The CATS are based in health facilities and supervised by a nurse and counsellor; they work side by side with regular and mental health nurses. They meet with young people in the clinics and make home visits; and they manage support groups and mobile health platforms. They provide information, counselling and any other support needed.
The differentiated services of Zvandiri, according to their website, revolve around helping all young people “know, understand accept their HIV status; that they start and remain on antiretroviral treatment with understanding and confidence; that they remain engaged in treatment, care and support services and that they feel cared for, understood, supported and valued”.
The CATS provide self-test kits to adolescents aged 16 and older; if someone tests negative, they are linked to government prevention services. Counselling and links to the national care and support system follow a positive outcome. To help their peers manage their health care, the CATS see them at home, in clinics, in support groups and through SMS platforms. Frequency of interaction is determined by a person’s needs. The CATS work with clinic staff to overcome challenges to adherence and well-being.
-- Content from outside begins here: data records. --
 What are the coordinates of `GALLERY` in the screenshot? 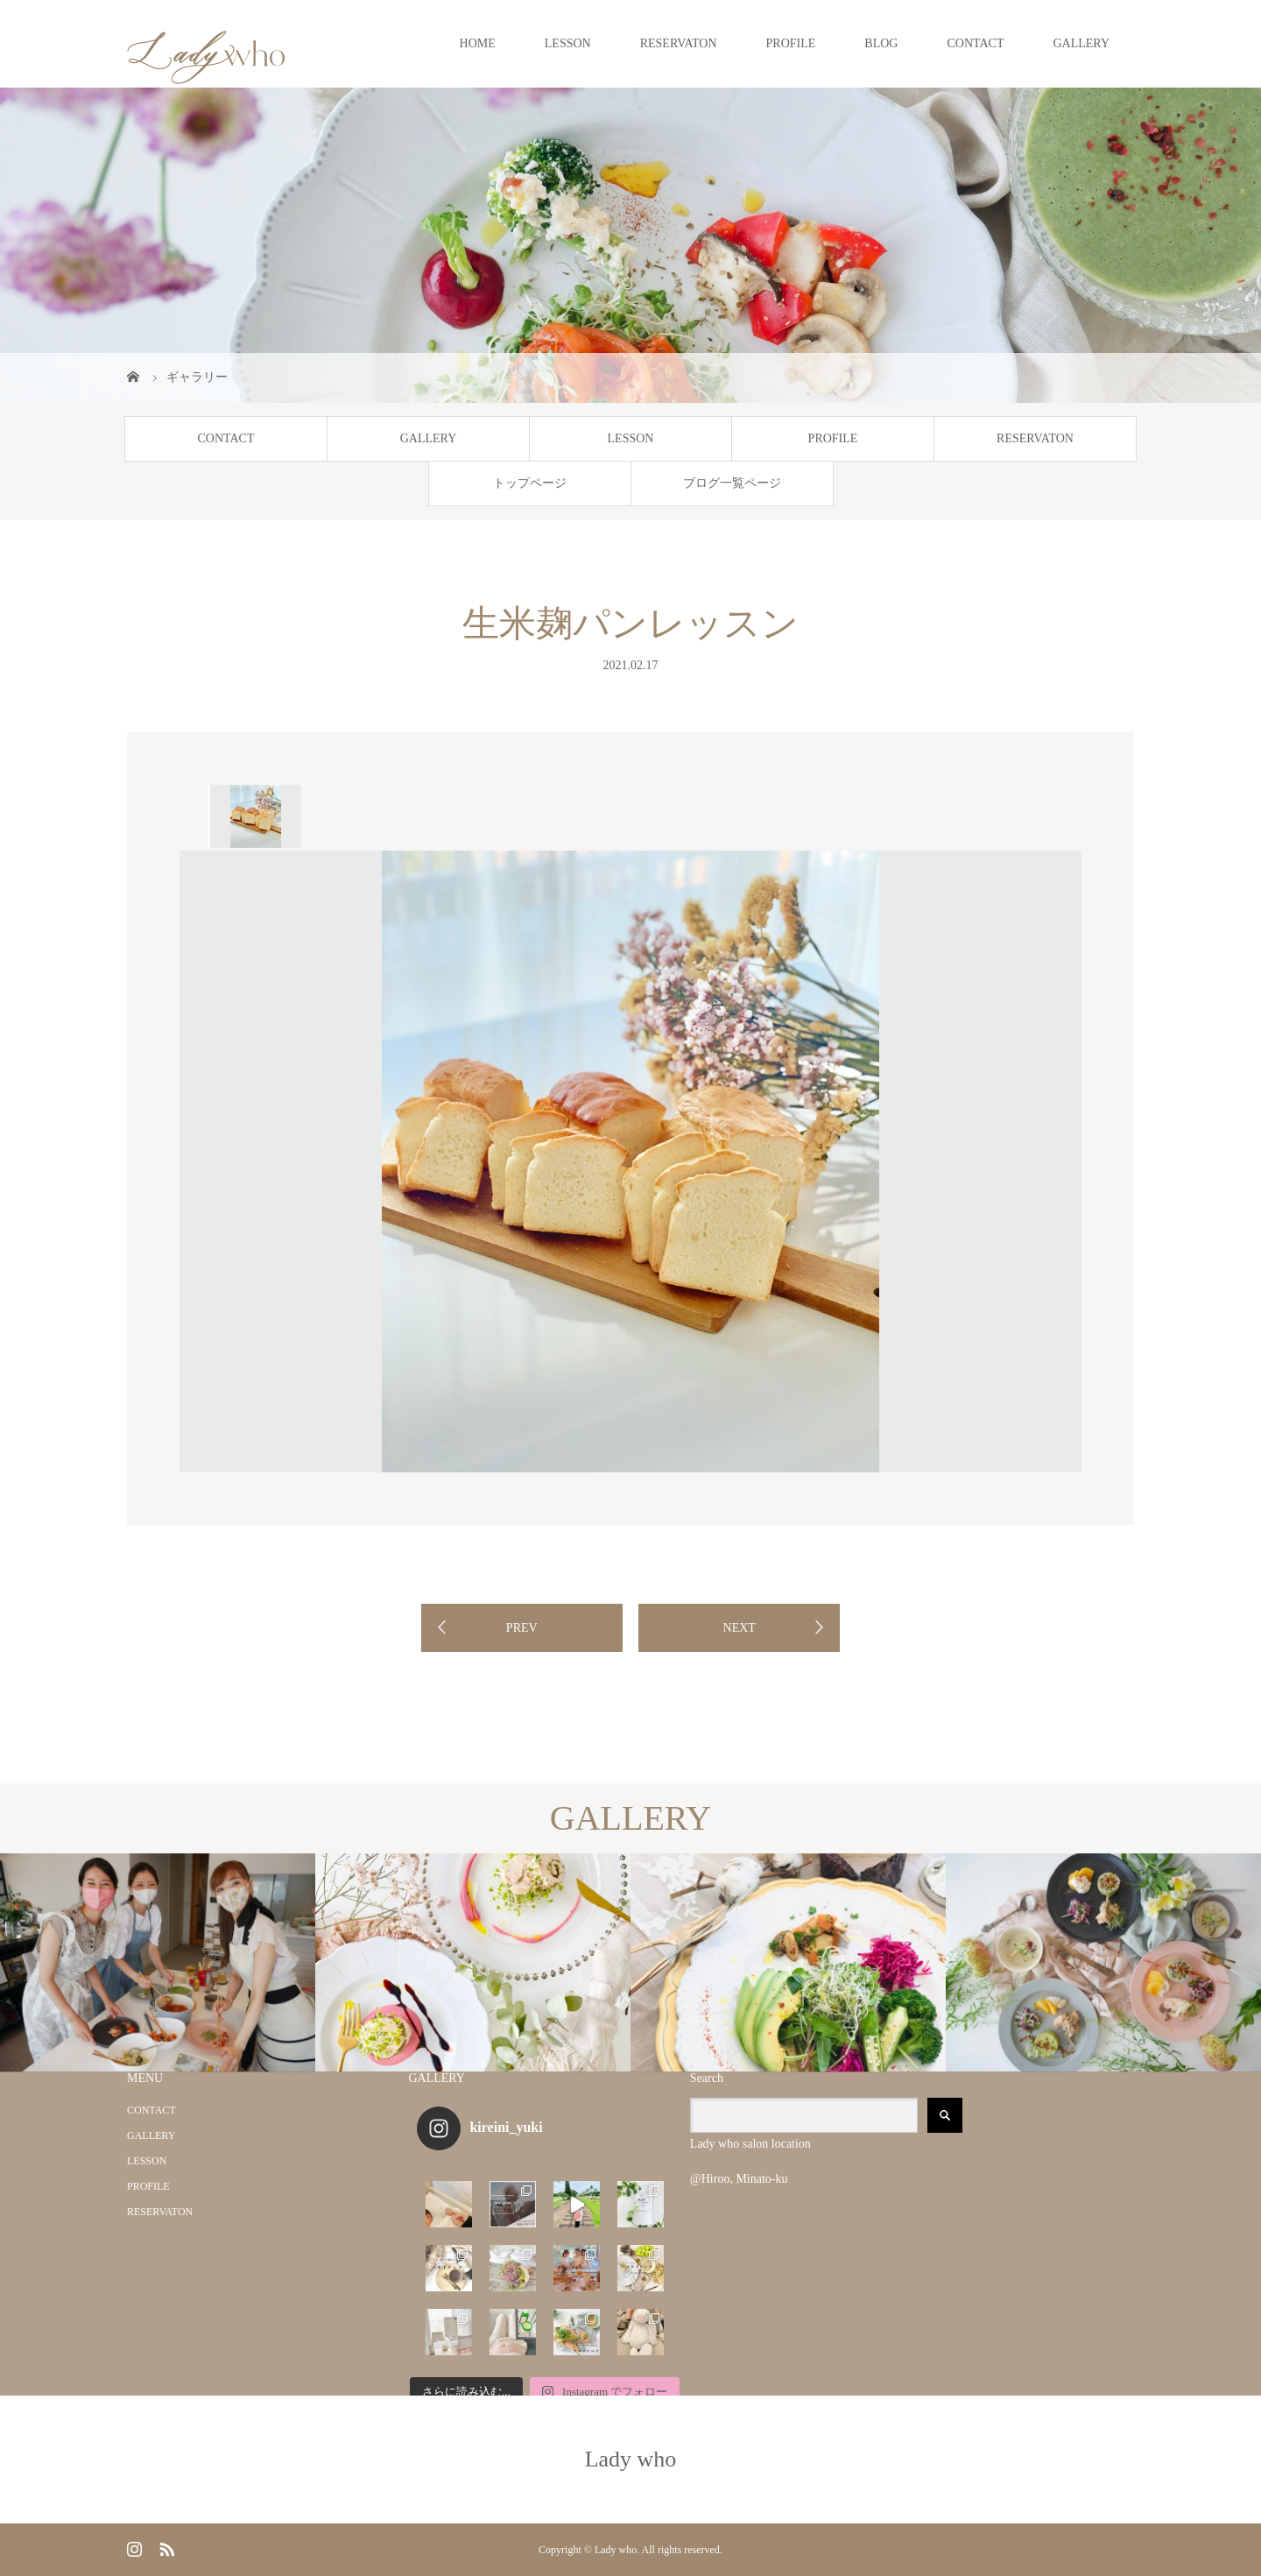 It's located at (1081, 43).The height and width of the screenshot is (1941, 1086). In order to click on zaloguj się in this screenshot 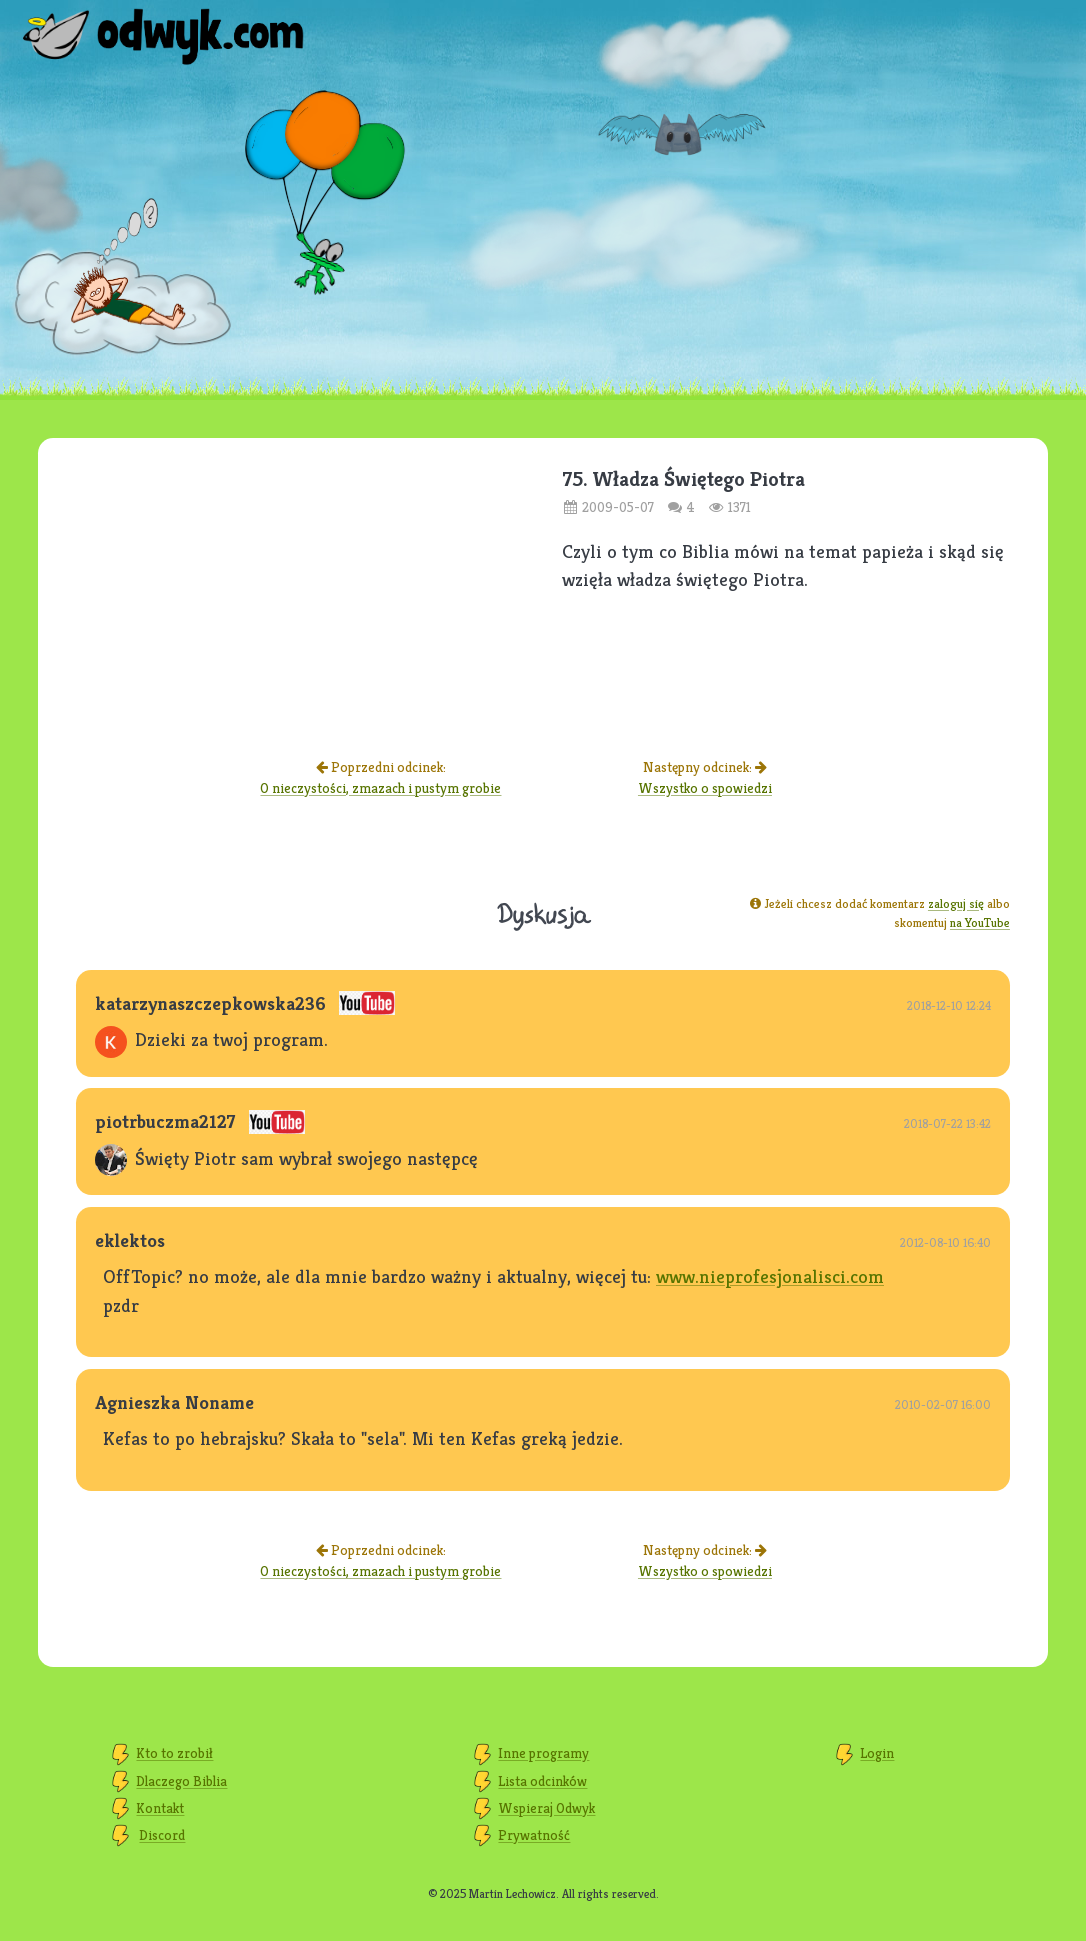, I will do `click(956, 903)`.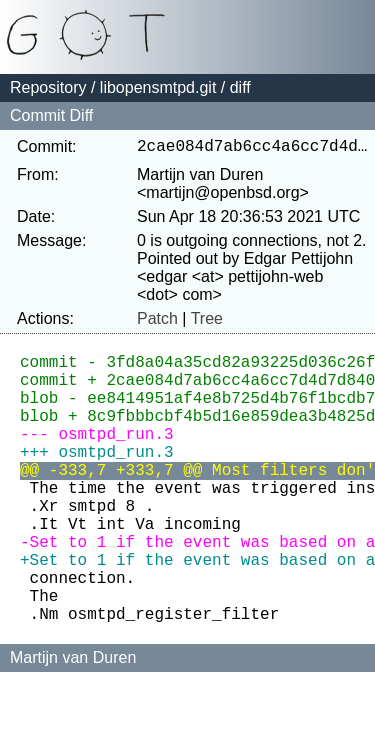 The image size is (375, 736). What do you see at coordinates (207, 322) in the screenshot?
I see `Tree` at bounding box center [207, 322].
Young mothers living with HIV are trained and mentored as young mentor mothers who support their peers through home visits and young mother support groups. The CATS have been trained and mentored to identify peers with a disability who could be or are living with HIV also.
Six countries on the African continent have adopted or adapted the Zvandiri model and the organization works with the national ministries to boost the capacity of health workers, social welfare officers and teachers with services that are responsive to the evolving needs of children and adolescents living with HIV. This includes the development of national training curricula and the training and on-the-job mentorship of service providers. The CATS co-conduct the training.
“I am proudly living with HIV,” explains Shanine Mushonga, whose parents died of AIDS when she was young. Now in her 20s, she started as a Zvandiri beneficiary, became a CATS counsellor, then a global advocate helping other countries adapt the programme and now leads the programme in a district. “This support network really changed my life and made me understand I can do anything by helping my peers,” she says.
More than 74 000 children, adolescents and young people in Zimbabwe have been touched by a peer through Zvandiri. “We’ve seen children born in a time without treatment now growing up with a whole package of support – and it’s not about just taking medication. It’s about growing up and living with HIV,” says Nicola Willis, Director of Africaid, which she started 15 years ago.
“To see how young people have overcome the challenges in their lives and turn that around and become providers of support for others at such a scale is really phenomenal,” she adds. “And to see how policymakers, funders, service providers acknowledge that adolescents and young people have such an important role in our response to HIV has been the transformation. We’ve shown that it’s not only important but it’s effective. Young people really can do this.”